Compute the loss for a given model and batch.

Parameters:

Name Type Description Default
model BaseModel

The model to compute loss for. Should be called with the batch to get model outputs.

required
batch dict

Dictionary containing input data and targets. Typically includes: - "input_ids": Token IDs for the input sequence - "labels": Target token IDs for computing loss - Other model-specific fields

required
requested_protocols set[str] | None

Optional set of protocol strings (e.g., {'logits', 'classification'}) that are requested by the metrics system. Subclasses can use this to avoid computing data that won't be used.

None

Returns:

Type Description
tuple[Tensor, dict[str, Any]]

A tuple of (loss, exposed_protocols), where: - loss: Scalar tensor containing the loss value. - exposed_protocols: Dictionary mapping protocol names (e.g., 'logits') to their computed values for reuse in metrics.

Raises:

Type Description
NotImplementedError

Must be implemented by subclasses.

Example
criterion = CrossEntropyCriterion(cfg)
loss, exposed = criterion(model, batch, requested_protocols={'logits'})
loss.backward()

[Lines of data]
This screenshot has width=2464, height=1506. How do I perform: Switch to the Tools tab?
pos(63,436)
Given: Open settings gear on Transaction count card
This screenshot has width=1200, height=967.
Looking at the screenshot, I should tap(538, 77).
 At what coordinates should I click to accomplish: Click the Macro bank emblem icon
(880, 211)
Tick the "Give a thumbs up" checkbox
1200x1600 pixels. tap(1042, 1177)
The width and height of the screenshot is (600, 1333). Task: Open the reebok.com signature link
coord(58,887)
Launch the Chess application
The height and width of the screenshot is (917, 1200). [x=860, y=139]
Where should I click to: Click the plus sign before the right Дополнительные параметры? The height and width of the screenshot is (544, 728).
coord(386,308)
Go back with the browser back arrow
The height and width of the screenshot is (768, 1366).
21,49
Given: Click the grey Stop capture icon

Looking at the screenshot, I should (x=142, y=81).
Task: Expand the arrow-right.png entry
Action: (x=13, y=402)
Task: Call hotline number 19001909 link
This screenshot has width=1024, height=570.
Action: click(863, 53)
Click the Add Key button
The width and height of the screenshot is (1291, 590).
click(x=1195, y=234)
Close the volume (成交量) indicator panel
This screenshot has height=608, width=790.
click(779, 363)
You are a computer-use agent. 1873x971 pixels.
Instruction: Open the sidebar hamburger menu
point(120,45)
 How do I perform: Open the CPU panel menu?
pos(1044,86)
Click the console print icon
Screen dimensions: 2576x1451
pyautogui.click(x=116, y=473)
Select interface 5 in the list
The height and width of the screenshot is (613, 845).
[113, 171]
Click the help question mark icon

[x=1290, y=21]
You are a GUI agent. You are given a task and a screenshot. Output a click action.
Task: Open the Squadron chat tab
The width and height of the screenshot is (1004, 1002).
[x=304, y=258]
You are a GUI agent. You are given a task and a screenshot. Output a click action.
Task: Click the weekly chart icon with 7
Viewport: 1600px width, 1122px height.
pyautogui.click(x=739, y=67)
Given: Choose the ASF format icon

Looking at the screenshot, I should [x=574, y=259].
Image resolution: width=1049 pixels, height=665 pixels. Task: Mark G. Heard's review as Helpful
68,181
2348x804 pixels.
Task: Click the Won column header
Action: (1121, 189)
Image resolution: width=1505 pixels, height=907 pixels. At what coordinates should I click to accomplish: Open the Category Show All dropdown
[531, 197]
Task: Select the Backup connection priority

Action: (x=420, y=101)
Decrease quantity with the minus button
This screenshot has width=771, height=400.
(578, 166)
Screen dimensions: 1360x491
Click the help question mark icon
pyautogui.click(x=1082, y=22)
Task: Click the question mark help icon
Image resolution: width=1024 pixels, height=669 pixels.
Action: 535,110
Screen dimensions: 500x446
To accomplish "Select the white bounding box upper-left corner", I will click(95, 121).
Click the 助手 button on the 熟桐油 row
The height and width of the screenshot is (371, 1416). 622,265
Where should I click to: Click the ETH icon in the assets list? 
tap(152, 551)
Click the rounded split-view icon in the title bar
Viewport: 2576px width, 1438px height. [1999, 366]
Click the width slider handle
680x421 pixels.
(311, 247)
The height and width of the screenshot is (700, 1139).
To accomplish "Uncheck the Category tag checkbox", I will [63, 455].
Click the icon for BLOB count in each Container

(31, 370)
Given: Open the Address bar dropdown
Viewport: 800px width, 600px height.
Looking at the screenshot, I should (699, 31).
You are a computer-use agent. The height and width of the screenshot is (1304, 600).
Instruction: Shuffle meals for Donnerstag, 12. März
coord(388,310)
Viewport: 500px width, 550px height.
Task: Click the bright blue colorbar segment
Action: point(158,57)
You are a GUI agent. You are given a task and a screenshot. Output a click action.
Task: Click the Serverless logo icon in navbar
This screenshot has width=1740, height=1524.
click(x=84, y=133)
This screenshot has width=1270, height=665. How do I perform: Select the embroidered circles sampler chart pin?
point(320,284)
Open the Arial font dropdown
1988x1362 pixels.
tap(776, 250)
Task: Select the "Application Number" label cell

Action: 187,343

## [Required work]
In the loss-computation documentation, write out the stretch from "The model to" through "won't be used." again, swapping "batch" for "minibatch".

## [Solution]
The model to compute loss for. Should be called with the minibatch to get model outputs.

required
minibatch dict

Dictionary containing input data and targets. Typically includes: - "input_ids": Token IDs for the input sequence - "labels": Target token IDs for computing loss - Other model-specific fields

required
requested_protocols set[str] | None

Optional set of protocol strings (e.g., {'logits', 'classification'}) that are requested by the metrics system. Subclasses can use this to avoid computing data that won't be used.